On my computer, it ends up with one error (Error:undefined:\backepsilon The token T_CS[\backepsilon] is not defined) and one warning (Warning:not_parsed:UNKNOWN.ATOM.CLOSE>METARELOP MathParser failed to match rule 'Anything'). Produced MathML is as follows (note merror element):

<?xml version="1.0" encoding="UTF-8"?>
<math xmlns="http://www.w3.org/1998/Math/MathML" alttext="[A,B\textit{ isomorphic}]\Leftrightarrow[\exists f:A\rightarrow B,g:B%&#10;\rightarrow A\backepsilon f\circ g=Id_{A},g\circ f=Id_{B}]" display="block">
  <mrow>
    <mrow>
      <mo stretchy="false">[</mo>
      <mi>A</mi>
      <mo>,</mo>
      <mi>B</mi>
      <mtext mathvariant="italic"> isomorphic</mtext>
      <mo stretchy="false">]</mo>
    </mrow>
    <mo>⇔</mo>
    <mrow>
      <mo stretchy="false">[</mo>
      <mo>∃</mo>
      <mi>f</mi>
      <mo>:</mo>
      <mi>A</mi>
      <mo>→</mo>
      <mi>B</mi>
      <mo>,</mo>
      <mi>g</mi>
      <mo>:</mo>
      <mi>B</mi>
      <mo>→</mo>
      <mi>A</mi>
      <merror class="ltx_ERROR undefined undefined">
        <mtext>\backepsilon</mtext>
      </merror>
      <mi>f</mi>
      <mo>∘</mo>
      <mi>g</mi>
      <mo>=</mo>
      <mi>I</mi>
      <msub>
        <mi>d</mi>
        <mi>A</mi>
      </msub>
      <mo>,</mo>
      <mi>g</mi>
      <mo>∘</mo>
      <mi>f</mi>
      <mo>=</mo>
      <mi>I</mi>
      <msub>
        <mi>d</mi>
        <mi>B</mi>
      </msub>
      <mo stretchy="false">]</mo>
    </mrow>
  </mrow>
</math>

You can copy-paste it to MathJax demo.

skalee commented 4 years ago

@ronaldtse I still have troubles with LaTeXML. Does anyone know how to fix error produced by following command (Error:undefined:\backepsilon)?
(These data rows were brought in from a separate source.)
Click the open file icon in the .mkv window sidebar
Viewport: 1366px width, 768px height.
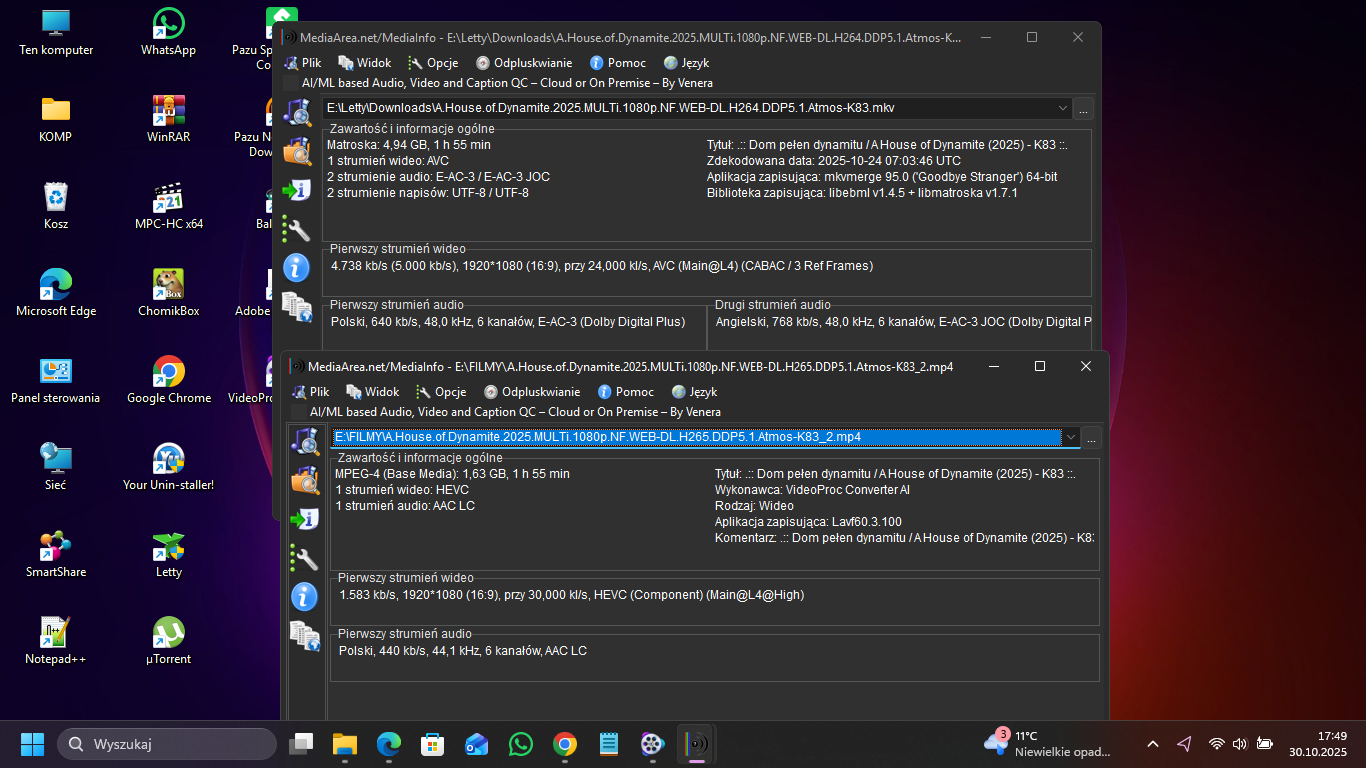coord(296,111)
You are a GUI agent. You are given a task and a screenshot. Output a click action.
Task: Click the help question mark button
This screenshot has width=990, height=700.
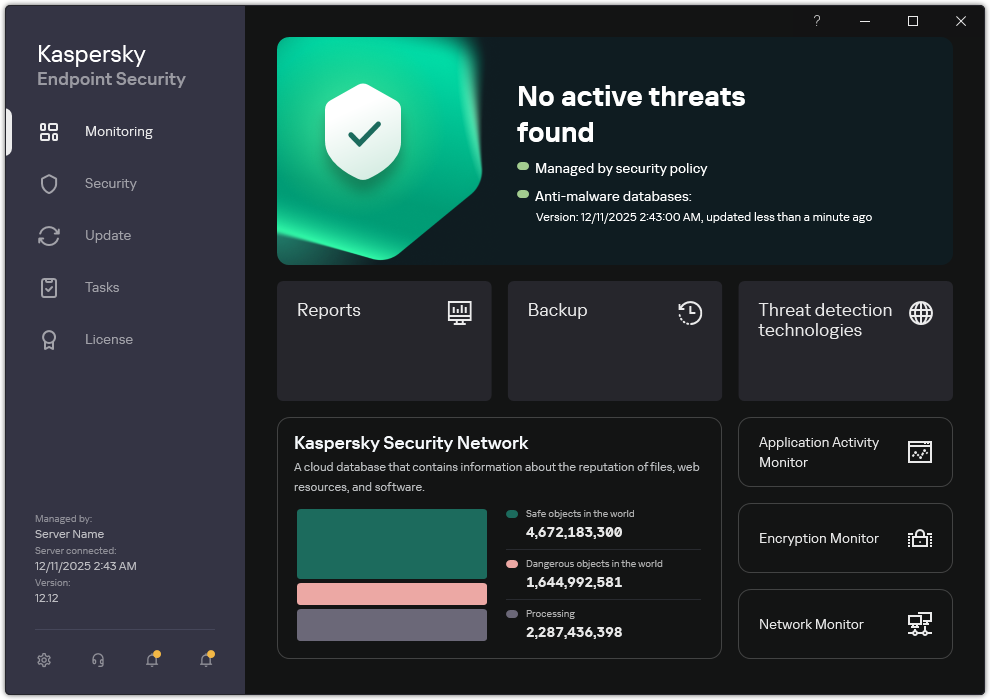coord(816,21)
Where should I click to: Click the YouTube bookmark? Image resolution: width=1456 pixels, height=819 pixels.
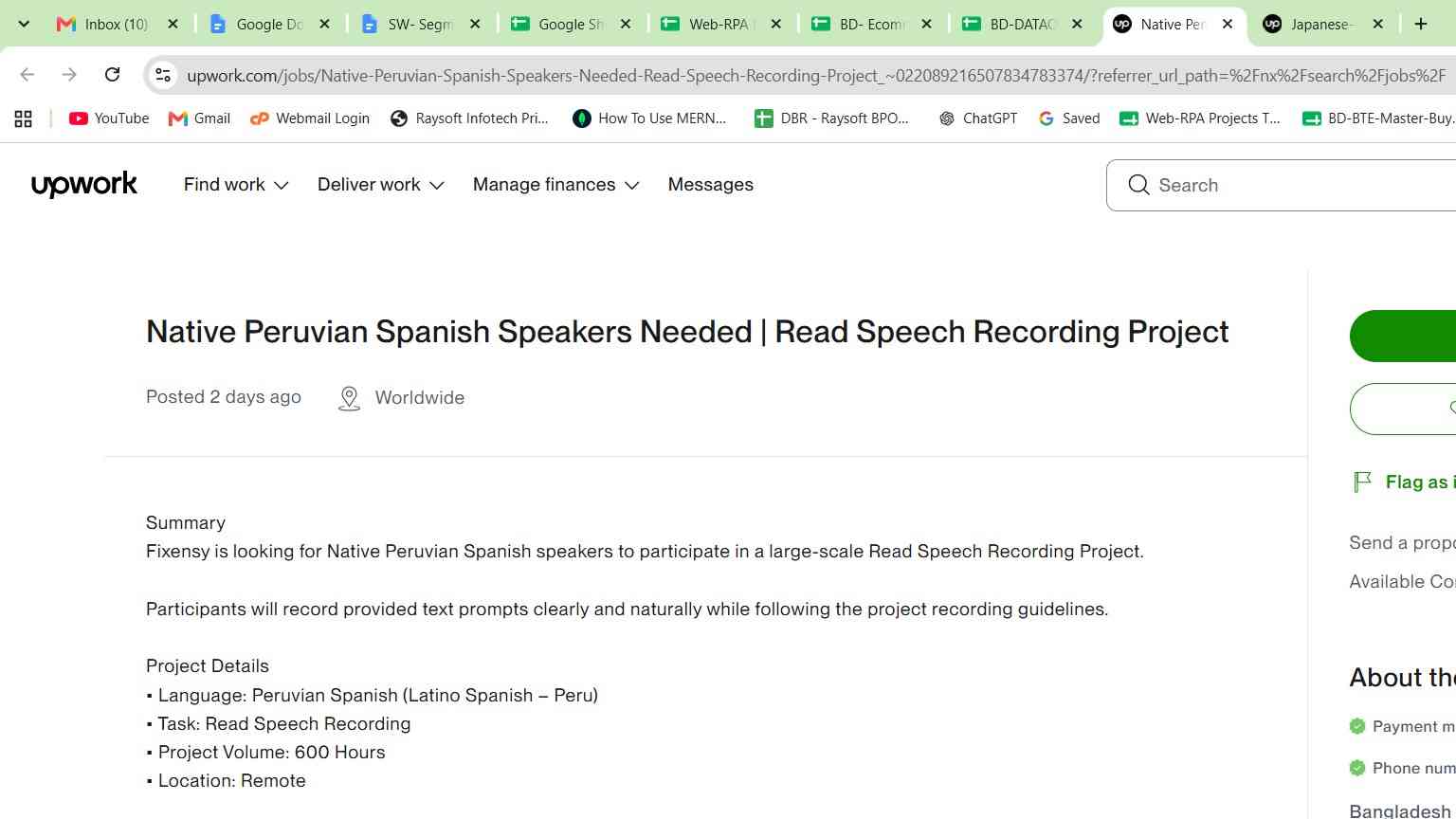[109, 118]
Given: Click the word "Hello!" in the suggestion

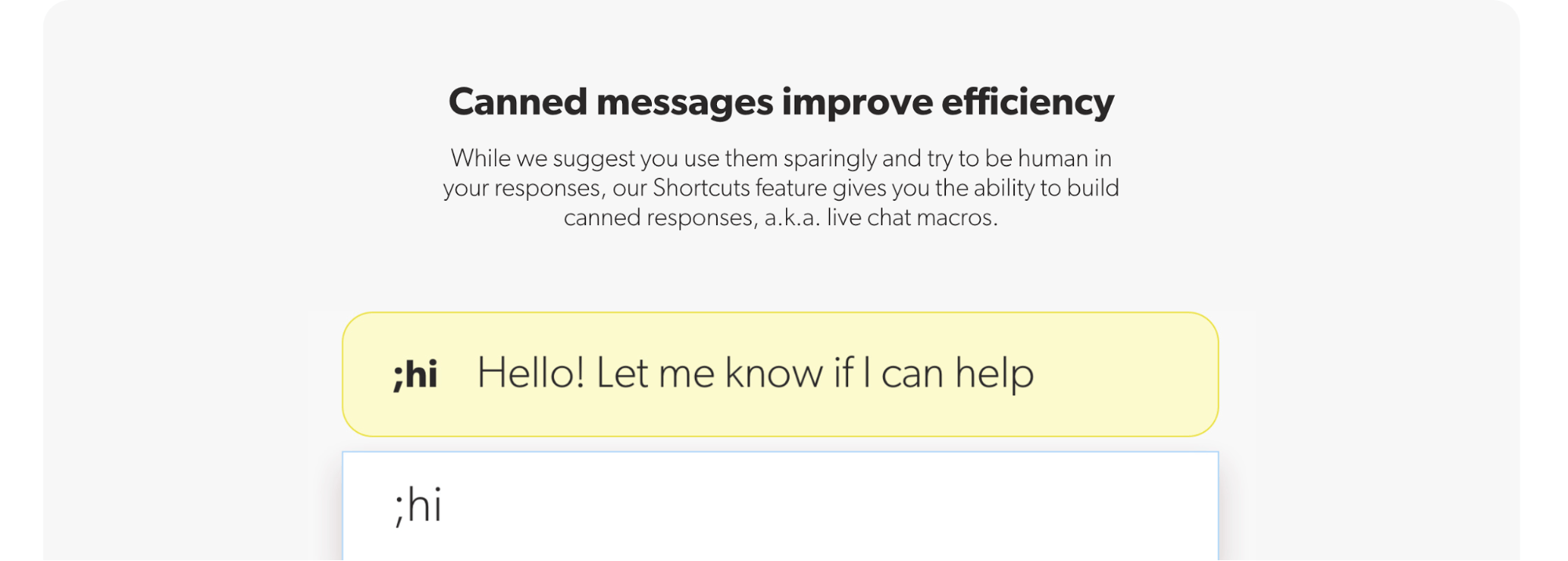Looking at the screenshot, I should tap(531, 373).
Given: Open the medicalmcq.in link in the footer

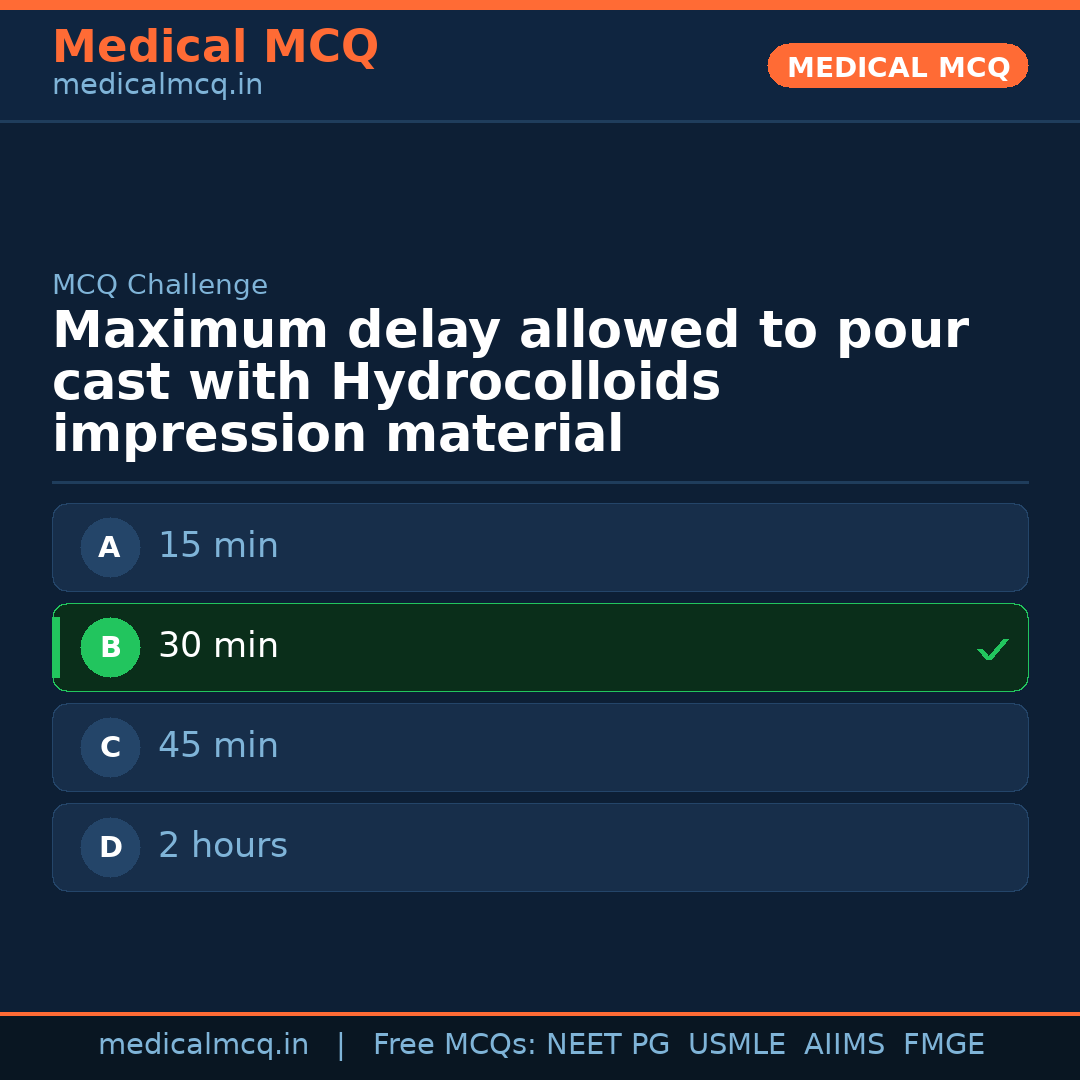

latexmlmath '[A,B \textit{ isomorphic}] \Leftrightarrow [\exists f : A \rightarrow B, g : B \rightarrow A \backepsilon f \circ g = Id_A, g \circ f = Id_B]'
ronaldtse commented 4 years ago

@skalee Please check usage of latexmlmath in the metanorma gem. Backepsilon is recognized there.

ronaldtse commented 2 years ago

We now have the plurimath gem that can do all of the above conversions. Thanks @suleman-uzair!